# H loves to add to my stress level



## onepotatotwo (May 17, 2011)

I think my marriage is over. After coming off of several very nice days, we had a huge fight last night. The dog (who is just 1 year old and a giant breed), chewed a piece of foam off the coverlift for the hot tub. It isn’t a big important or expensive piece…I’m sure I could get another one. But H is always after my dog. He makes mean comments about her 24/7 and makes me feel completely inadequate all the time. He has his kids, and I have my dog…I gave up the idea of having kids because of H’s age and vasectomy…so I thought I would invest myself in a dog instead of kids of my own(I’ve got his kids so according to him that should be good enough). 
H had been unemployed for a year, which started about the time I got the dog. I had gotten her from a breeder, and it was all planned out—then he lost his job just weeks after she’d come home. So he was home during her puppy phase…but didn’t train her or help me in any way, except for pick up poop. I haven’t felt it was a fair deal since I took care of his kids in every way for 2 years while he worked nights—I can’t even tell you how much work they required, but I did it because it was the right thing to do. But H didn’t reciprocate with the dog. So consequently, at just over 1-year old she is willful, chews things, and can be a nuisance. She’s too big and strong for me to handle on my own and I’ve been hurt countless times because I’m just not strong enough in any way to handle her…but I still try my best to take her to daycare and teach her. Unfortunately all my work gets undone because his large teenage sons like to rough house with her and get her riled up, and jump up on them and do all the things I don’t want them to do. H thinks it’s funny…

So we got into this fight last night over the piece of the cover lifter for the hot tub. Mind you, I bought the cover and lifter myself with my own money because although it was his tub before we married, it was all falling apart…so I spent my money to fix it all back up. So when H told me the dog chewed the piece, I went and got it and yep she’d chewed it…so I threw it away and said, I’m going to have to get rid of her and send her to a rescue for her breed. I was very very upset and in tears. I’ve been contemplating it for a few weeks now because H does not like her, and is mean to her and me, and I don’t want to drag her through a messy divorce and wherever I’m going to wind up after…it’s not fair to her. But it is breaking my heart to think about having to part with her, even though I know it’s for her best interest… 
So, H sees me all upset last night after I’d thrown the piece away and I was crying and upset because I figured it’s time to plan her going to the breed rescue. H grabbed my arm as I turned to walk away…It wasn’t a mean grab, and I’m sure he was trying to be comforting, but as he took my arm, I pulled it away from him. That really made him mad. So we got into a huge ugly fight that lasted over 2 hours. 
Things were said on both sides that were incredibly hurtful. More than anything, H is back to withholding affection…tuned his back on me in bed…and is leaving town tonight for a sport event. He wasn’t supposed to go until Saturday, but he’s going early to punish me…but of course he doesn’t call it that…but that’s what it is. 
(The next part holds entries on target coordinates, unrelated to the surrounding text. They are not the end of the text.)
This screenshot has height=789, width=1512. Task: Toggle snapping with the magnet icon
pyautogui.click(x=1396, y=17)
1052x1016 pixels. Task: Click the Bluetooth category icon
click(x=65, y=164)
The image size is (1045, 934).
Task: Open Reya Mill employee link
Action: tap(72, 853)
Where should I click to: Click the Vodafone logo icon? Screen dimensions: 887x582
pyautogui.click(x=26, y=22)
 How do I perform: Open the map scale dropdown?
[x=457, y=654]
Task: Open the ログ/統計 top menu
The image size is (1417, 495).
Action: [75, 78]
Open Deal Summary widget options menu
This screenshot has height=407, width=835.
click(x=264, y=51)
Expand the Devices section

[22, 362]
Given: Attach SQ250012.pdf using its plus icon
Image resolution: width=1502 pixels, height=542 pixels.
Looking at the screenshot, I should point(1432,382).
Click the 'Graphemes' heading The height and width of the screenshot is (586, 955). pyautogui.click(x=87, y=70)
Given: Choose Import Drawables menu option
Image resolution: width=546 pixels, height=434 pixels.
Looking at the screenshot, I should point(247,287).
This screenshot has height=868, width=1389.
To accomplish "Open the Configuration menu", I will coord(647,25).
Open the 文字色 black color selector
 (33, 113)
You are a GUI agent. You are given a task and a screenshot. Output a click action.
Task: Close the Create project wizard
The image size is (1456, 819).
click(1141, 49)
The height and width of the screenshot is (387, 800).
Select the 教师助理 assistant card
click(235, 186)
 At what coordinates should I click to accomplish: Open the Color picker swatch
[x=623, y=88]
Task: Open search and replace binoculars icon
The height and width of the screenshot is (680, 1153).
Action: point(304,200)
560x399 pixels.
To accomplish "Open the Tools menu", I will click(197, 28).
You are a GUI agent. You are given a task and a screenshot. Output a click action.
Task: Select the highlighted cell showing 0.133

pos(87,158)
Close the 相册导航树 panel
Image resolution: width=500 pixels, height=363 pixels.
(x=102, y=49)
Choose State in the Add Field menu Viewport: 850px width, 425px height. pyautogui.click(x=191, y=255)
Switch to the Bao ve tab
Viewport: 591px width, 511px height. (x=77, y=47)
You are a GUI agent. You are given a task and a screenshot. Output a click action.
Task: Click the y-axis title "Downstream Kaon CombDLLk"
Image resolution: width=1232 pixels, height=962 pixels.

The worst part of the whole mess is that I have to go out of town Sunday and won’t be back until Tuesday. A family member is gravely ill and I have to take her to a facility out of the area. It’s very very serious and we don’t believe she’ll be coming back, but instead of being supportive and helpful right now, my H is worried more about punishing me and going to watch his kid’s stupid sporting event out of town. 

I’ve been sick all night and today over it all. I have enough stress without H adding to it with his petty crap that winds up going into a nuclear meltdown. 
Granted H worked a 17 hour day yesterday, but I did not want the conflict…I wanted to be left alone and cry and not have a huge drama over a $2 piece of Styrofoam. Instead I got a night of crazy mean fighting and now I’ll get emotionally neglected and verbally abused today and until I leave to go out of town. I’m completely drained….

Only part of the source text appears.